# [Work request]
Your output should consist of the data, copied exactly.

====== Supplied records

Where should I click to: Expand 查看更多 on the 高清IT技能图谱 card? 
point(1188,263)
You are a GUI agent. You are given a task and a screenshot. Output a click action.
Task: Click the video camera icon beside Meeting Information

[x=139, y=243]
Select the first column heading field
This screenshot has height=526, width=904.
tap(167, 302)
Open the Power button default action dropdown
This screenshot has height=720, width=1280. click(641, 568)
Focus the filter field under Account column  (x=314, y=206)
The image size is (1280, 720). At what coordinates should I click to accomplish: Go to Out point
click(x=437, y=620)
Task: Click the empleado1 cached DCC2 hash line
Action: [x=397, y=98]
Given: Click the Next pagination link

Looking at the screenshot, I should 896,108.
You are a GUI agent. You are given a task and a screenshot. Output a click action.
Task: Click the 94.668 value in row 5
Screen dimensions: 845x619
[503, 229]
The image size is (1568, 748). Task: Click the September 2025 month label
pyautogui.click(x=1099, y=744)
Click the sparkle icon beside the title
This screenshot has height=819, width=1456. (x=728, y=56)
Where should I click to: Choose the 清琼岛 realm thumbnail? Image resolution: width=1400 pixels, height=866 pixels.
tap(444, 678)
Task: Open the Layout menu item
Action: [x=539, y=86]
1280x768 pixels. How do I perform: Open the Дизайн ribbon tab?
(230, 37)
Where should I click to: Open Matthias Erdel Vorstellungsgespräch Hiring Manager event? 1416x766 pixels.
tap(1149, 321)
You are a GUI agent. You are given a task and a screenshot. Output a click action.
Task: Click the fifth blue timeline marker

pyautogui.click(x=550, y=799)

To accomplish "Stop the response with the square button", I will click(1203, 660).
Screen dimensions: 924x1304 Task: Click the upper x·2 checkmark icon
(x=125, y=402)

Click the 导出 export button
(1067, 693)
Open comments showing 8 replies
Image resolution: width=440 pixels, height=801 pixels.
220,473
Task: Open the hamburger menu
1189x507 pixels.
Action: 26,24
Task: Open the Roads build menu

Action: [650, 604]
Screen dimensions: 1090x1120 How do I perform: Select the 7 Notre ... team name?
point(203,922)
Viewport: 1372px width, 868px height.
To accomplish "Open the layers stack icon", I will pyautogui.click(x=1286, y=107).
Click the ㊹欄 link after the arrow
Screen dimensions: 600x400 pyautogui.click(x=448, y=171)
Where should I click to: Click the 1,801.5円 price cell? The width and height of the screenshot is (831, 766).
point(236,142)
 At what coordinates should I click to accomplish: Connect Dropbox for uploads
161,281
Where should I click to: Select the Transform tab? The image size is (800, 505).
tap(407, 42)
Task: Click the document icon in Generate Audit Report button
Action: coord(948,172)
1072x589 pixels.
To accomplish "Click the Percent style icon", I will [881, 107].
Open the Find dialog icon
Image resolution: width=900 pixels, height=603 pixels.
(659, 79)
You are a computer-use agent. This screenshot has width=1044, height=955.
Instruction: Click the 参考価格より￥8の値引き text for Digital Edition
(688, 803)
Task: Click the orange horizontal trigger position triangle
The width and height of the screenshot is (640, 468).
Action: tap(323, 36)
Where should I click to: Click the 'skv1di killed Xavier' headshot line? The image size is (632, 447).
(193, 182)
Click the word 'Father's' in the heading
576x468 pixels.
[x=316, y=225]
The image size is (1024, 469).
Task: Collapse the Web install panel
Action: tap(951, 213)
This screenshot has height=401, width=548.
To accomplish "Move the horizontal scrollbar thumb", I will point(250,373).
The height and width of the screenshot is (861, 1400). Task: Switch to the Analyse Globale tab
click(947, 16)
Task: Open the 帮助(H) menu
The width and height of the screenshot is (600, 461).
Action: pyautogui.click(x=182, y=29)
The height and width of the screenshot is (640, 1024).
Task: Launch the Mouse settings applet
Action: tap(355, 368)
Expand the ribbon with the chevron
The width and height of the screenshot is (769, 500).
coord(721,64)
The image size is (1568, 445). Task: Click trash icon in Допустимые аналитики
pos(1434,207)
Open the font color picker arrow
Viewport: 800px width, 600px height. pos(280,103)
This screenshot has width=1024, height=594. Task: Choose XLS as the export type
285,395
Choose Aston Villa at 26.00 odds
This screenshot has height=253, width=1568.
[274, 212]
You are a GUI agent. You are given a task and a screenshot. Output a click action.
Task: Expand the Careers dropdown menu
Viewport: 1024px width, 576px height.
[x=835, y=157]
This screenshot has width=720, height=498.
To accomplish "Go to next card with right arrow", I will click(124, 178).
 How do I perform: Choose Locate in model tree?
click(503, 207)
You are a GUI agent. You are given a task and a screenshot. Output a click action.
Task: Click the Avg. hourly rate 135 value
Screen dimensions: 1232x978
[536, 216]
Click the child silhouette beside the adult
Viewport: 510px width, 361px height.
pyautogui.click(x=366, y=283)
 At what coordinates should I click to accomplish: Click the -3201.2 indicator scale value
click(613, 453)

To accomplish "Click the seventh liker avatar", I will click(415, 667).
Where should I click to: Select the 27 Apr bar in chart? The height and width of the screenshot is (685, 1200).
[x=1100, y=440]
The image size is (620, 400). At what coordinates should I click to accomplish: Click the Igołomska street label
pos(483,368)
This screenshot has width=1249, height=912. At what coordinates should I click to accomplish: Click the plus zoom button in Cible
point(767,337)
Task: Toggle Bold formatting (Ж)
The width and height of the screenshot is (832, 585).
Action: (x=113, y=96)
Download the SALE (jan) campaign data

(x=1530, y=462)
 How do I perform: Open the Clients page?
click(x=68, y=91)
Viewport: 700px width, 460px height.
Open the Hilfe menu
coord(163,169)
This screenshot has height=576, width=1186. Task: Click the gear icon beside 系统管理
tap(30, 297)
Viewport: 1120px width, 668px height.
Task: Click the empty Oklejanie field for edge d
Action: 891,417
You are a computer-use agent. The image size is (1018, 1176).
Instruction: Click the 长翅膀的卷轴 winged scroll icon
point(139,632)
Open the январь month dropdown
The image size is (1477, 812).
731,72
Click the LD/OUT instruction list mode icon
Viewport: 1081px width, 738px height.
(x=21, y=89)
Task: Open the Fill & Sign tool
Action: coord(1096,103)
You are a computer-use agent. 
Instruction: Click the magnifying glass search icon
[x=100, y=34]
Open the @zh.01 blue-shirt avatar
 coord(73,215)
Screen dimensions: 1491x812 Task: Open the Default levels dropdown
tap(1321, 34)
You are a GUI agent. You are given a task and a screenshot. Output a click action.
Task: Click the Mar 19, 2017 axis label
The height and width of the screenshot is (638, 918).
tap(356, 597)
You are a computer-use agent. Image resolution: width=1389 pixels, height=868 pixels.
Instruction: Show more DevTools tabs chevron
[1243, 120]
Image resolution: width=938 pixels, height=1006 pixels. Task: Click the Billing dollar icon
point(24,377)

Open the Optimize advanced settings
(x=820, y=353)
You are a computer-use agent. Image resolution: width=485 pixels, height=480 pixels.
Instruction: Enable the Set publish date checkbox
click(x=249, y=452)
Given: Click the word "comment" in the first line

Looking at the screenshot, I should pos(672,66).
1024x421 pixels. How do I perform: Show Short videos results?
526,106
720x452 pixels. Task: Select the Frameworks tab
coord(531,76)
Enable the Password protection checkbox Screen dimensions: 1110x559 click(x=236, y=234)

============

# [Expected answer]
Where should I click to: Expand 查看更多 on the 高清IT技能图谱 card? 
point(1188,263)
You are a GUI agent. You are given a task and a screenshot. Output a click action.
Task: Click the video camera icon beside Meeting Information

[x=139, y=243]
Select the first column heading field
This screenshot has height=526, width=904.
tap(167, 302)
Open the Power button default action dropdown
This screenshot has height=720, width=1280. click(641, 568)
Focus the filter field under Account column  (x=314, y=206)
The image size is (1280, 720). At what coordinates should I click to accomplish: Go to Out point
click(x=437, y=620)
Task: Click the empleado1 cached DCC2 hash line
Action: [x=397, y=98]
Given: Click the Next pagination link

Looking at the screenshot, I should 896,108.
You are a GUI agent. You are given a task and a screenshot. Output a click action.
Task: Click the 94.668 value in row 5
Screen dimensions: 845x619
[503, 229]
The image size is (1568, 748). Task: Click the September 2025 month label
pyautogui.click(x=1099, y=744)
Click the sparkle icon beside the title
This screenshot has height=819, width=1456. (x=728, y=56)
Where should I click to: Choose the 清琼岛 realm thumbnail? Image resolution: width=1400 pixels, height=866 pixels.
tap(444, 678)
Task: Open the Layout menu item
Action: [x=539, y=86]
1280x768 pixels. How do I perform: Open the Дизайн ribbon tab?
(230, 37)
Where should I click to: Open Matthias Erdel Vorstellungsgespräch Hiring Manager event? 1416x766 pixels.
tap(1149, 321)
You are a GUI agent. You are given a task and a screenshot. Output a click action.
Task: Click the fifth blue timeline marker

pyautogui.click(x=550, y=799)

To accomplish "Stop the response with the square button", I will click(1203, 660).
Screen dimensions: 924x1304 Task: Click the upper x·2 checkmark icon
(x=125, y=402)

Click the 导出 export button
(1067, 693)
Open comments showing 8 replies
Image resolution: width=440 pixels, height=801 pixels.
220,473
Task: Open the hamburger menu
1189x507 pixels.
Action: 26,24
Task: Open the Roads build menu

Action: [650, 604]
Screen dimensions: 1090x1120 How do I perform: Select the 7 Notre ... team name?
point(203,922)
Viewport: 1372px width, 868px height.
To accomplish "Open the layers stack icon", I will pyautogui.click(x=1286, y=107).
Click the ㊹欄 link after the arrow
Screen dimensions: 600x400 pyautogui.click(x=448, y=171)
Where should I click to: Click the 1,801.5円 price cell? The width and height of the screenshot is (831, 766).
point(236,142)
 At what coordinates should I click to accomplish: Connect Dropbox for uploads
161,281
Where should I click to: Select the Transform tab? The image size is (800, 505).
tap(407, 42)
Task: Click the document icon in Generate Audit Report button
Action: coord(948,172)
1072x589 pixels.
To accomplish "Click the Percent style icon", I will [881, 107].
Open the Find dialog icon
Image resolution: width=900 pixels, height=603 pixels.
(659, 79)
You are a computer-use agent. This screenshot has width=1044, height=955.
Instruction: Click the 参考価格より￥8の値引き text for Digital Edition
(688, 803)
Task: Click the orange horizontal trigger position triangle
The width and height of the screenshot is (640, 468).
Action: tap(323, 36)
Where should I click to: Click the 'skv1di killed Xavier' headshot line? The image size is (632, 447).
(193, 182)
Click the word 'Father's' in the heading
576x468 pixels.
[x=316, y=225]
The image size is (1024, 469).
Task: Collapse the Web install panel
Action: tap(951, 213)
This screenshot has height=401, width=548.
To accomplish "Move the horizontal scrollbar thumb", I will point(250,373).
The height and width of the screenshot is (861, 1400). Task: Switch to the Analyse Globale tab
click(947, 16)
Task: Open the 帮助(H) menu
The width and height of the screenshot is (600, 461).
Action: pyautogui.click(x=182, y=29)
The height and width of the screenshot is (640, 1024).
Task: Launch the Mouse settings applet
Action: tap(355, 368)
Expand the ribbon with the chevron
The width and height of the screenshot is (769, 500).
coord(721,64)
The image size is (1568, 445). Task: Click trash icon in Допустимые аналитики
pos(1434,207)
Open the font color picker arrow
Viewport: 800px width, 600px height. pos(280,103)
This screenshot has width=1024, height=594. Task: Choose XLS as the export type
285,395
Choose Aston Villa at 26.00 odds
This screenshot has height=253, width=1568.
[274, 212]
You are a GUI agent. You are given a task and a screenshot. Output a click action.
Task: Expand the Careers dropdown menu
Viewport: 1024px width, 576px height.
[x=835, y=157]
This screenshot has width=720, height=498.
To accomplish "Go to next card with right arrow", I will click(124, 178).
 How do I perform: Choose Locate in model tree?
click(503, 207)
You are a GUI agent. You are given a task and a screenshot. Output a click action.
Task: Click the Avg. hourly rate 135 value
Screen dimensions: 1232x978
[536, 216]
Click the child silhouette beside the adult
Viewport: 510px width, 361px height.
pyautogui.click(x=366, y=283)
 At what coordinates should I click to accomplish: Click the -3201.2 indicator scale value
click(613, 453)

To accomplish "Click the seventh liker avatar", I will click(415, 667).
Where should I click to: Select the 27 Apr bar in chart? The height and width of the screenshot is (685, 1200).
[x=1100, y=440]
The image size is (620, 400). At what coordinates should I click to accomplish: Click the Igołomska street label
pos(483,368)
This screenshot has width=1249, height=912. At what coordinates should I click to accomplish: Click the plus zoom button in Cible
point(767,337)
Task: Toggle Bold formatting (Ж)
The width and height of the screenshot is (832, 585).
Action: (x=113, y=96)
Download the SALE (jan) campaign data

(x=1530, y=462)
 How do I perform: Open the Clients page?
click(x=68, y=91)
Viewport: 700px width, 460px height.
Open the Hilfe menu
coord(163,169)
This screenshot has height=576, width=1186. Task: Click the gear icon beside 系统管理
tap(30, 297)
Viewport: 1120px width, 668px height.
Task: Click the empty Oklejanie field for edge d
Action: 891,417
You are a computer-use agent. The image size is (1018, 1176).
Instruction: Click the 长翅膀的卷轴 winged scroll icon
point(139,632)
Open the январь month dropdown
The image size is (1477, 812).
731,72
Click the LD/OUT instruction list mode icon
Viewport: 1081px width, 738px height.
(x=21, y=89)
Task: Open the Fill & Sign tool
Action: coord(1096,103)
You are a computer-use agent. 
Instruction: Click the magnifying glass search icon
[x=100, y=34]
Open the @zh.01 blue-shirt avatar
 coord(73,215)
Screen dimensions: 1491x812 Task: Open the Default levels dropdown
tap(1321, 34)
You are a GUI agent. You are given a task and a screenshot. Output a click action.
Task: Click the Mar 19, 2017 axis label
The height and width of the screenshot is (638, 918).
tap(356, 597)
You are a computer-use agent. Image resolution: width=1389 pixels, height=868 pixels.
Instruction: Show more DevTools tabs chevron
[1243, 120]
Image resolution: width=938 pixels, height=1006 pixels. Task: Click the Billing dollar icon
point(24,377)

Open the Optimize advanced settings
(x=820, y=353)
You are a computer-use agent. Image resolution: width=485 pixels, height=480 pixels.
Instruction: Enable the Set publish date checkbox
click(x=249, y=452)
Given: Click the word "comment" in the first line

Looking at the screenshot, I should pos(672,66).
1024x421 pixels. How do I perform: Show Short videos results?
526,106
720x452 pixels. Task: Select the Frameworks tab
coord(531,76)
Enable the Password protection checkbox Screen dimensions: 1110x559 click(x=236, y=234)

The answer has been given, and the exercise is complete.